[Records from a data source]
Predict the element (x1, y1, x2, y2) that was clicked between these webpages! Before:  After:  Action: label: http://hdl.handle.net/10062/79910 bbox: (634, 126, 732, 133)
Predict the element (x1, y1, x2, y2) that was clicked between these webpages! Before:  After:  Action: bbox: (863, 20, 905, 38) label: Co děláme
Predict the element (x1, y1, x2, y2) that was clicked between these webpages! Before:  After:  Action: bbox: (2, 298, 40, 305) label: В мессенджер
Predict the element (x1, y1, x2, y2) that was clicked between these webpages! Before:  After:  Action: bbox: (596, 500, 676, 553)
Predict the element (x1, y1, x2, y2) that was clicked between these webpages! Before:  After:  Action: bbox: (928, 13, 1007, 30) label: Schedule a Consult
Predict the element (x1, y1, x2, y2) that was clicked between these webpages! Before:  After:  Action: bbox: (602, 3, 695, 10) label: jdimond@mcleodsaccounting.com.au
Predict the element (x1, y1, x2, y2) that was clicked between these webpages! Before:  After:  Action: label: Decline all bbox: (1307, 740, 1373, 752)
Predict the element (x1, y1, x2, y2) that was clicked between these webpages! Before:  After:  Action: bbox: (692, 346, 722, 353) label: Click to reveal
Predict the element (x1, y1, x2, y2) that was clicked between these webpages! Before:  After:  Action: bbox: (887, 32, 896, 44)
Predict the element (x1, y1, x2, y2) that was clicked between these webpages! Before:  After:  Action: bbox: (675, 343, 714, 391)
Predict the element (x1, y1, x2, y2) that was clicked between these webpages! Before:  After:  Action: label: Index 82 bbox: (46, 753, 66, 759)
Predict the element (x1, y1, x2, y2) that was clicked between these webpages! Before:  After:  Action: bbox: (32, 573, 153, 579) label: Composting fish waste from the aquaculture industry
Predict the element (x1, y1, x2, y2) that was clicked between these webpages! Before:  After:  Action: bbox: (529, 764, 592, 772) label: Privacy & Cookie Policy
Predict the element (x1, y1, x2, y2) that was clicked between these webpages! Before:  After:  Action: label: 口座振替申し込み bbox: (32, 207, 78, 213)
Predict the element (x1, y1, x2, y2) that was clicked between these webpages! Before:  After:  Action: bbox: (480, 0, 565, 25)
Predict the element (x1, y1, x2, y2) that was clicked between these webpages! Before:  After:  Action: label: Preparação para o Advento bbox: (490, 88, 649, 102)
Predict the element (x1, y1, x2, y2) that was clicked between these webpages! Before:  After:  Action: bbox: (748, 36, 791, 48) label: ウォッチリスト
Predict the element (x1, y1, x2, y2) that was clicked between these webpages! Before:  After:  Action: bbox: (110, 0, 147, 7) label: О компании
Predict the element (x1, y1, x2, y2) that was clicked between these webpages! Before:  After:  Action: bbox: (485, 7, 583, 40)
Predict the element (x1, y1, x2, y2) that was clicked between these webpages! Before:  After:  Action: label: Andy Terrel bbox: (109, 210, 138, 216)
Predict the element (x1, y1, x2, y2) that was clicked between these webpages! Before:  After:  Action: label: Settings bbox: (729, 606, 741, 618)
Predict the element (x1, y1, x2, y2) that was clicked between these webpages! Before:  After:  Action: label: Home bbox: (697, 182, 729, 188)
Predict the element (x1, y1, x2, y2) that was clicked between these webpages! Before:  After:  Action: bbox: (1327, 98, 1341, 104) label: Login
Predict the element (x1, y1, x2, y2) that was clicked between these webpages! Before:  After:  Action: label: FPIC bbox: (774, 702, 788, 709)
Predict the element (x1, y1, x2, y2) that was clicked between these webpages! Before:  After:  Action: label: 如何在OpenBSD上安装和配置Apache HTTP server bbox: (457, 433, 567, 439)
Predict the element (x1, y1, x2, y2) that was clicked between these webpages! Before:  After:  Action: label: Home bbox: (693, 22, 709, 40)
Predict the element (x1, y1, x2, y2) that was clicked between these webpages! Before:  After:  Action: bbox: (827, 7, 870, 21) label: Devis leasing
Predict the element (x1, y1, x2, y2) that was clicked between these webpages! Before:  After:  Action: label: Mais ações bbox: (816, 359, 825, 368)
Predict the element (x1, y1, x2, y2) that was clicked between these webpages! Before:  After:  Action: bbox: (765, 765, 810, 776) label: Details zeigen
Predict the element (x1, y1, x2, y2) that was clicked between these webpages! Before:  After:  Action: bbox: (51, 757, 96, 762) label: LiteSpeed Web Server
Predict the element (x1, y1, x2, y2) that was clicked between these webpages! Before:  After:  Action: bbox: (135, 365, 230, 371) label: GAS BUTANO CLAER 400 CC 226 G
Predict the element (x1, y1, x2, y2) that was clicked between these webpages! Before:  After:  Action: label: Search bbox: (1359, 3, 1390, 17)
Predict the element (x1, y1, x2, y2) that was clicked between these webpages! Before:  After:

> **Exercise objective**:
Reproduce everything from the line containing "740, 1373, 752)" down to the line containing "7, 583, 40)", with both of those lines included.

> **Written response**:
Predict the element (x1, y1, x2, y2) that was clicked between these webpages! Before:  After:  Action: label: Decline all bbox: (1307, 740, 1373, 752)
Predict the element (x1, y1, x2, y2) that was clicked between these webpages! Before:  After:  Action: bbox: (692, 346, 722, 353) label: Click to reveal
Predict the element (x1, y1, x2, y2) that was clicked between these webpages! Before:  After:  Action: bbox: (887, 32, 896, 44)
Predict the element (x1, y1, x2, y2) that was clicked between these webpages! Before:  After:  Action: bbox: (675, 343, 714, 391)
Predict the element (x1, y1, x2, y2) that was clicked between these webpages! Before:  After:  Action: label: Index 82 bbox: (46, 753, 66, 759)
Predict the element (x1, y1, x2, y2) that was clicked between these webpages! Before:  After:  Action: bbox: (32, 573, 153, 579) label: Composting fish waste from the aquaculture industry
Predict the element (x1, y1, x2, y2) that was clicked between these webpages! Before:  After:  Action: bbox: (529, 764, 592, 772) label: Privacy & Cookie Policy
Predict the element (x1, y1, x2, y2) that was clicked between these webpages! Before:  After:  Action: label: 口座振替申し込み bbox: (32, 207, 78, 213)
Predict the element (x1, y1, x2, y2) that was clicked between these webpages! Before:  After:  Action: bbox: (480, 0, 565, 25)
Predict the element (x1, y1, x2, y2) that was clicked between these webpages! Before:  After:  Action: label: Preparação para o Advento bbox: (490, 88, 649, 102)
Predict the element (x1, y1, x2, y2) that was clicked between these webpages! Before:  After:  Action: bbox: (748, 36, 791, 48) label: ウォッチリスト
Predict the element (x1, y1, x2, y2) that was clicked between these webpages! Before:  After:  Action: bbox: (110, 0, 147, 7) label: О компании
Predict the element (x1, y1, x2, y2) that was clicked between these webpages! Before:  After:  Action: bbox: (485, 7, 583, 40)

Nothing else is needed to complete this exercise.